(Dataset entries)
=== Section Start ===
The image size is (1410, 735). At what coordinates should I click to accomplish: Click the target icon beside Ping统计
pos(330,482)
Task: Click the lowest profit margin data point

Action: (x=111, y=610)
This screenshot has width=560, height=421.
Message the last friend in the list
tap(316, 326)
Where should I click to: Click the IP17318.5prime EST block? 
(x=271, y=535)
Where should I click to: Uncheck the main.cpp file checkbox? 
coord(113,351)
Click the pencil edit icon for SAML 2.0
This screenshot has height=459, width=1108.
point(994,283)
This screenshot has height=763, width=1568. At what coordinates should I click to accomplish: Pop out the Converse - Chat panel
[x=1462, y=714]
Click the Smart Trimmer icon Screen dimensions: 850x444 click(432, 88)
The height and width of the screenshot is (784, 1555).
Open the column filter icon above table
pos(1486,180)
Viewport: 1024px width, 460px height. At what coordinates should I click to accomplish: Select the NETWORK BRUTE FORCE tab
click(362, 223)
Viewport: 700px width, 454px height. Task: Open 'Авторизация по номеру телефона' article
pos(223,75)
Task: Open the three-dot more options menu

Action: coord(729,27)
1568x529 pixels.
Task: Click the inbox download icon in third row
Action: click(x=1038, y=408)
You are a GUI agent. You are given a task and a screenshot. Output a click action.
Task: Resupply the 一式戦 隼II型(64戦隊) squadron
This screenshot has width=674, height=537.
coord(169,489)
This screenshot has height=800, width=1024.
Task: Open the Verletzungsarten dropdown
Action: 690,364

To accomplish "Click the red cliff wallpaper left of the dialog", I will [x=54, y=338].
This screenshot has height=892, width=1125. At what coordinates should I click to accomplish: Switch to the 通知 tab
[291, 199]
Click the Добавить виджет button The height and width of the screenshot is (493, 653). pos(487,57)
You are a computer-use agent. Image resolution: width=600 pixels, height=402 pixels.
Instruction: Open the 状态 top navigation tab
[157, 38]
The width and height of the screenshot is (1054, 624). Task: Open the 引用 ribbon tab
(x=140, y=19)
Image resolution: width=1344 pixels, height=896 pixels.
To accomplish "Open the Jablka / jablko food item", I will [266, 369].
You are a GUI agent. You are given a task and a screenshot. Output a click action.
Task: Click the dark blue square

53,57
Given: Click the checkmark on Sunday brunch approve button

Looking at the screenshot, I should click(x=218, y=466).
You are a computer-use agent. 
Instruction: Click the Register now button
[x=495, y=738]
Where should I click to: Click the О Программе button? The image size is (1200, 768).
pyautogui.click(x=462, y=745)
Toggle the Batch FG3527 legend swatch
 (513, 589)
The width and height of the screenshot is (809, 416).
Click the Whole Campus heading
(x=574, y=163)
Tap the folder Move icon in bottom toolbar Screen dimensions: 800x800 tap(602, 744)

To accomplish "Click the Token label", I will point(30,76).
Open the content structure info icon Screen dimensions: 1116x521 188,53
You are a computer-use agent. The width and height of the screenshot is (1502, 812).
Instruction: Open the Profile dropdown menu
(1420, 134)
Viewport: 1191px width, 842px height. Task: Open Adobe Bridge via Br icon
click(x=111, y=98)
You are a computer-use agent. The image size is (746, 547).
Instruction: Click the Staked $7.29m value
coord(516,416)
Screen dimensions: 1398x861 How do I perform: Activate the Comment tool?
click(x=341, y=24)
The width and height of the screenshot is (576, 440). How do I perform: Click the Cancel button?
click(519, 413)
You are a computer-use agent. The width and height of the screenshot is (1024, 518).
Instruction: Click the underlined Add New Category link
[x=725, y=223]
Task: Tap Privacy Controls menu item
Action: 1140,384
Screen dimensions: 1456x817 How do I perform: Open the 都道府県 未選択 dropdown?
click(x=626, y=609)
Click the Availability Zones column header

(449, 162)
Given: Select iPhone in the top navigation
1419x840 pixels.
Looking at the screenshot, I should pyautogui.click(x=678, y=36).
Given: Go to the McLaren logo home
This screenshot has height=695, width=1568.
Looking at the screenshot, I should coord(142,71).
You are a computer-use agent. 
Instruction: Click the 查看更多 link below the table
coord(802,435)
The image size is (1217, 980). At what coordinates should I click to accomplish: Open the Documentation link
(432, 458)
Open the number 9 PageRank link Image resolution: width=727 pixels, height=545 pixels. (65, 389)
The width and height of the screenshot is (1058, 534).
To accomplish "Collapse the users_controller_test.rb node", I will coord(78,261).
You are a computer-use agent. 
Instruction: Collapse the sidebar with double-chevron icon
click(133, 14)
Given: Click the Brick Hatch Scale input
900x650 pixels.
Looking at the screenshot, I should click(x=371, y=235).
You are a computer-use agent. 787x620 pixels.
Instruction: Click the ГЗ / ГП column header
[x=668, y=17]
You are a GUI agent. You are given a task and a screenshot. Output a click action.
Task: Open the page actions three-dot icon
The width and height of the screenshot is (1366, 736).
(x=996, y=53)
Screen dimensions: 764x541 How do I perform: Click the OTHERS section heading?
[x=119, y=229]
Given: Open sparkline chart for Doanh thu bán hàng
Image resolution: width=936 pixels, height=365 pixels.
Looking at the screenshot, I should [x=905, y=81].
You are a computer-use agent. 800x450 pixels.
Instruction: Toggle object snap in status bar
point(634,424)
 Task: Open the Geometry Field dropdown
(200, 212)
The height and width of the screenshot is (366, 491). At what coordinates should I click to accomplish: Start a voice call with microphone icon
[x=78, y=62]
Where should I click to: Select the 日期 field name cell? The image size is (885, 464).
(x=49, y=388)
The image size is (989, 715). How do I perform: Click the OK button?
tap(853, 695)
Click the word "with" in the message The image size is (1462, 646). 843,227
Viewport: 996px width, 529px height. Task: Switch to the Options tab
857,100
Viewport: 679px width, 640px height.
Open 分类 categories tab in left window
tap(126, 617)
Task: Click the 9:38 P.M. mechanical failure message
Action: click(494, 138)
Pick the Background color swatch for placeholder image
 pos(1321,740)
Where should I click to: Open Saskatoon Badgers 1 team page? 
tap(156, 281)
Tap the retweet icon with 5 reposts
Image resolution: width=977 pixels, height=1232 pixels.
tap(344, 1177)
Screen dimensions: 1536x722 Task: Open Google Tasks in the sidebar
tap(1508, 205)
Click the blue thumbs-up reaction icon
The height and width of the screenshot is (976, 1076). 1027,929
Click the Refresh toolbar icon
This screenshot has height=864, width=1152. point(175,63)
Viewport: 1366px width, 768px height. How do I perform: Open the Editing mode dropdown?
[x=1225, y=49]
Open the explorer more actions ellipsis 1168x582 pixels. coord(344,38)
=== Section End ===
Which lines of the entries above contain the word "will"? Copy each of them.

To accomplish "Click the red cliff wallpaper left of the dialog", I will [x=54, y=338].
To accomplish "Open the Jablka / jablko food item", I will [266, 369].
To accomplish "Click the Token label", I will point(30,76).
To accomplish "Collapse the users_controller_test.rb node", I will coord(78,261).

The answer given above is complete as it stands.